A note here is that both APIs return a 200 response code in most cases which in fact should probably be a 404. (although when one requests multiple revisions and some of them exist it becomes messy).

Prod endpoints up!

elukey@stat1004:~$ time curl "https://ores-legacy.discovery.wmnet:31443/v3/scores/enwiki/123433/damaging" -i --http1.1 
HTTP/1.1 200 OK
date: Wed, 17 May 2023 15:54:01 GMT
server: istio-envoy
content-length: 377
content-type: application/json
x-envoy-upstream-service-time: 135

{
  "enwiki": {
    "models": {
      "damaging": {
        "version": "0.5.1"
      }
    }, 
    "scores": {
      "123433": {
        "damaging": {
          "score": {
            "prediction": false, 
            "probability": {
              "false": 0.9899875154315122, 
              "true": 0.010012484568487832
            }
          }
        }
      }
    }
  }
}
real	0m0.168s
user	0m0.013s
sys	0m0.003s

@isarantopoulos I have a proposal to ease the transition from ORES to ORES legacy, lemme know what you think:

  • We add support in ores-legacy to fetch/set scores in the ORES Redis cache. Same functionality as ORES exposes, we check how it uses and sets the cache and we implement it (I believe it should be really straightforward).
  • We set another change prop revision-score-like stream that hits ores-legacy, to see how cache priming works in there etc.. In theory we'll have two identical systems trying to set the cache at the same time, shouldn't be a huge deal (given how it is implemented). The priming stream for ores-legacy will not generate any stream, it will only be used to see if ores-legacy can keep up with timings etc..
  • Finally, when we are happy, we do two things:
  • We point change prop's revision-score config to ores-legacy.
  • We point ores.wikimedia.org to ores-legacy.discovery.wmnet

I don't like a lot the above but I think it is the only way to allow clients like Wikimedia Enterprise to prepare the migration to Lift Wing without impacting our September deadline. After September we'll follow up with Wikimedia Enterprise and other folks to migrate a way from ores-legacy, but with a slower pace.

What do you think? Ideas?

I find the above idea as the best compromise at the moment as I can't think of another way to meet the deadline for ORES deprecation other than adding a cache in ores legacy.
We have two options:

  • implement a global caching solution for Lift Wing

or

  • implement caching just for the models that WME uses, a temporary solution

Given a global solution would require a lot of effort I agree with the above suggestion as a starting point to figure out a viable solution.
Since we are adding hacks/ad-hoc stuff in order to facilitate an easier transition for Lift Wing adoption it makes it cleaner for these solutions to exist under the ores-legacy umbrella than injecting tech debt in LW here and there.

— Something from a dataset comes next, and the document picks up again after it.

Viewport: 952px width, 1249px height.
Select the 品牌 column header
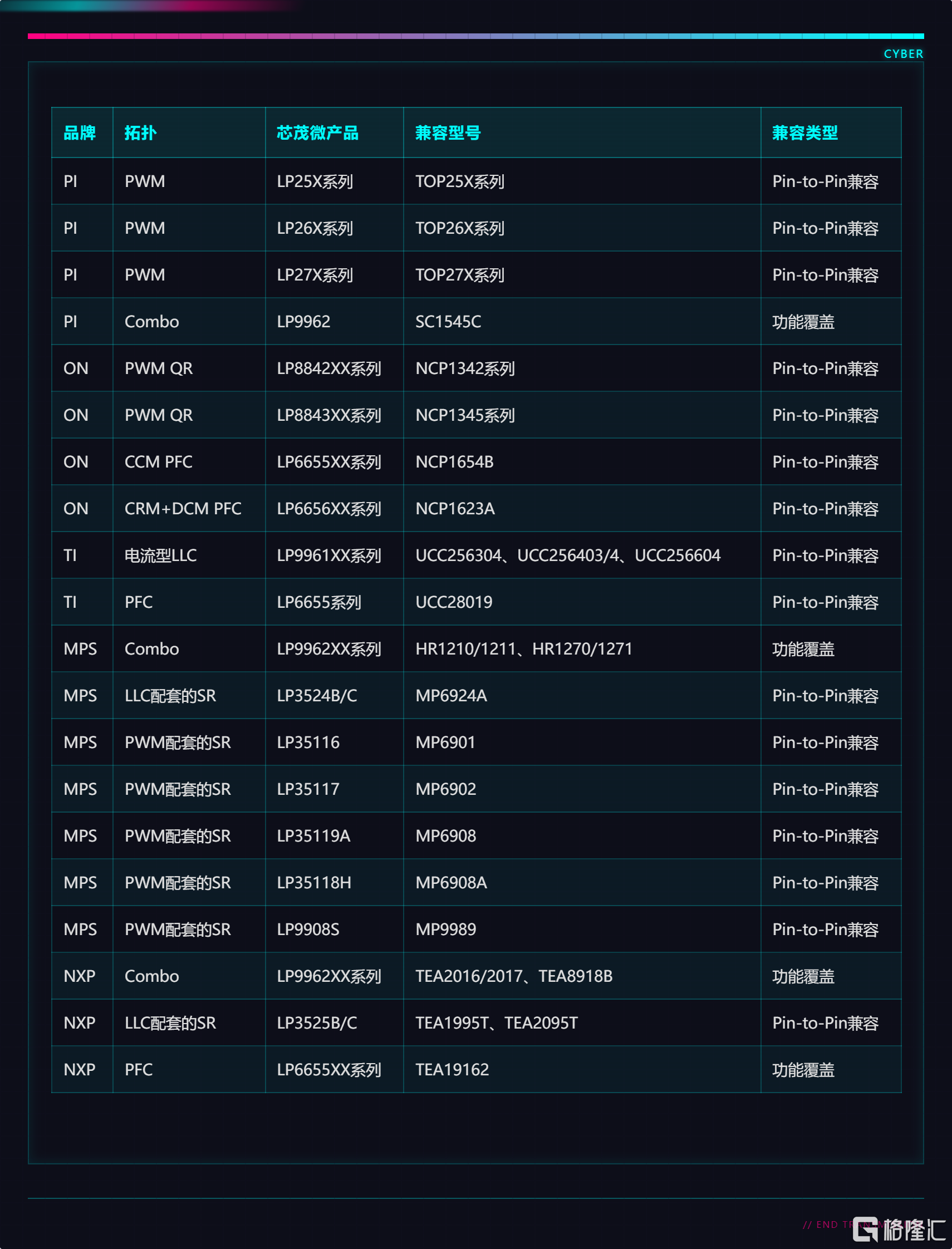[79, 132]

Putting together a list of missing things from ores-legacy service related to ORES

  • Swagger UI: enrich the UI to bring it closer to https://ores.wikimedia.org/v3/
  • Return features in response: when a user makes a request similar to https://ores.wikimedia.org/v3/scores/enwiki/123456/goodfaith?features that queries for features we will need to manipulate the LW call by adding the extended_output flag in the POST body e.g. {"rev_id": 123456, "extended_output": "True"}'
  • model_info query parameters (stats). This relates to the discussion about thresholds : at this moment this is not intended to be supported and thresholds used by the extension are hardcoded in mediawiki-config (in an ugly way). If this ends up as a requirement we will need to modify the revscoring model servers accordingly. Apart from stats we'll need to investigate what other model_info can be exposed and if they are used.
  • injecting keyword parameter: this parameter allows to inject a json payload of pre-computed datasources/features to be used for scoring. No support for this has been discussed yet (which also seems difficult to implement in LW.
  • LW exceptions and error handling: document LW errors and manipulate them accordingly to match the expected ORES errros (e.g. when searching for revisions that don't exist etc)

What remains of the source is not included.